80年代
ニューウェーブの香り、たとえば
フランキー・ゴーズ・トゥ・ハリウッドとか、(音楽性は全く違うけど)
デッド・オア・アライブとか、そういうバンドが持っていた猥雑さやいかがわしさに近いものを
フランツ・フェルディナンドには感じる。ボーカルも非常にセクシーだし。しかし、その割にはこのアルバムはロックンロールとしてあまりにも正しい。どこか安っぽいダンスビートと、そこに乗る哀愁漂うメロディー。ため息のマイナーコードとでも言うべきこのメロディーの切れが彼らの音楽のキモであると思う。

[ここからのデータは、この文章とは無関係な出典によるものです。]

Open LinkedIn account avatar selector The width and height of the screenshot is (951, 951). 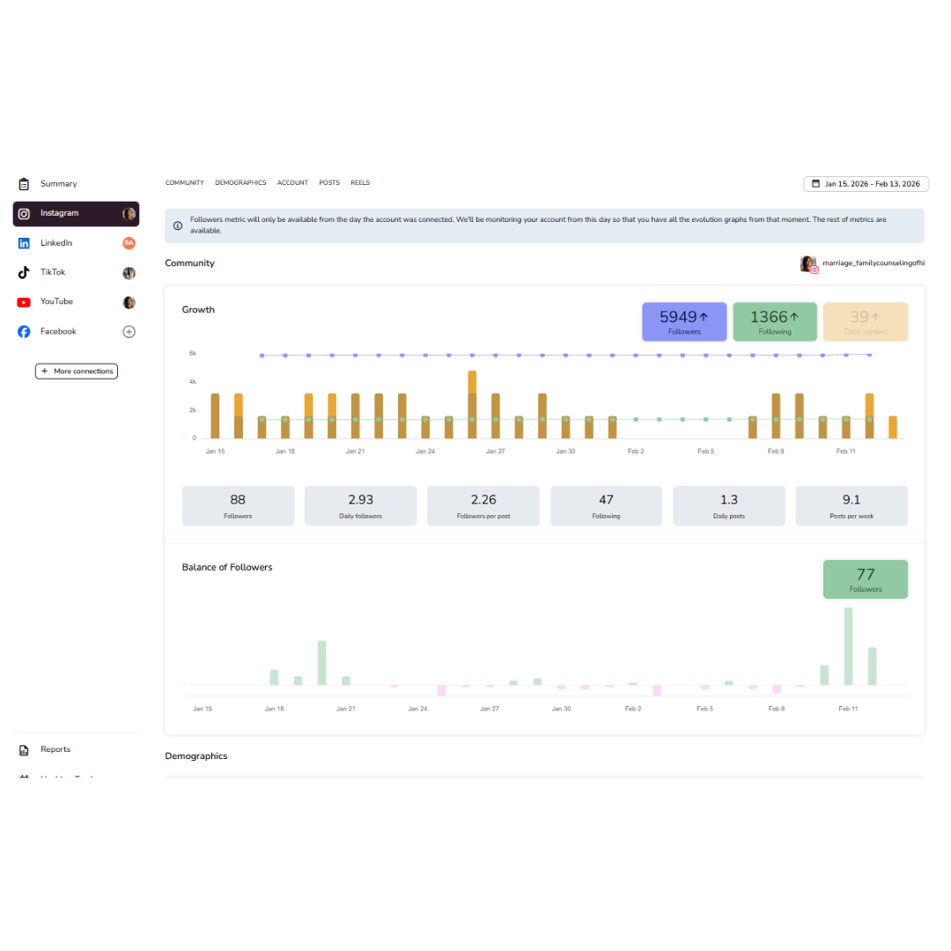coord(129,243)
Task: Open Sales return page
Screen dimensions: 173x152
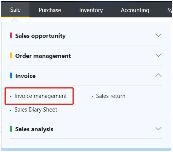Action: point(111,96)

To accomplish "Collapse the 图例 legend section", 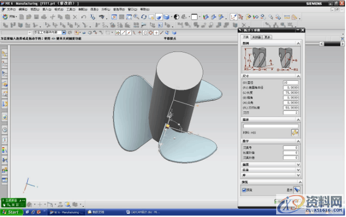I will coord(299,43).
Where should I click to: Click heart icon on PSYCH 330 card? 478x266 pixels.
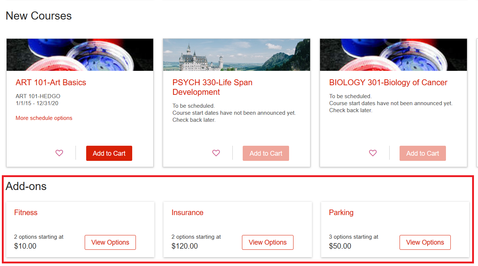216,153

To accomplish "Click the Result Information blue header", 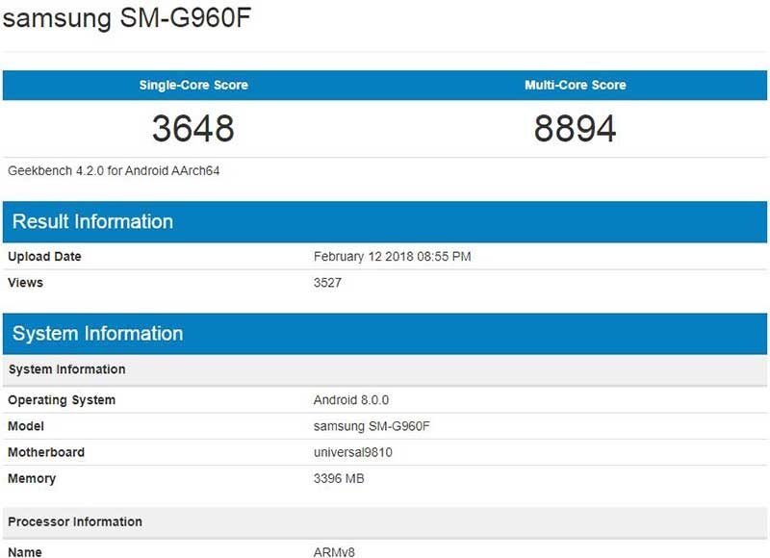I will [x=92, y=221].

フランツ・フェルディナンドの音楽は現実から逃避するための
享楽的なダンスミュージックではない。全てを忘れて楽しむには、このメロディーは悲しすぎるし、ビートは甘すぎる。ここではないどこかではなく、自分が立っているここから見える景色を少しでも変えるためのダンスビート。そんな切羽詰ったものを僕はこのアルバムから感じる。だからこそこの音楽はポップだし、広く受け入れられているのだとも思う。
しかし、メンバーのルックスもジャケットのデザインもスタイリッシュでクールなのでやっぱハイプかも、という気がしなくもないが、それでもだまされていいやと思っている。それは
ストロークスのデビューアルバムに出会ったときと同じ感覚だ。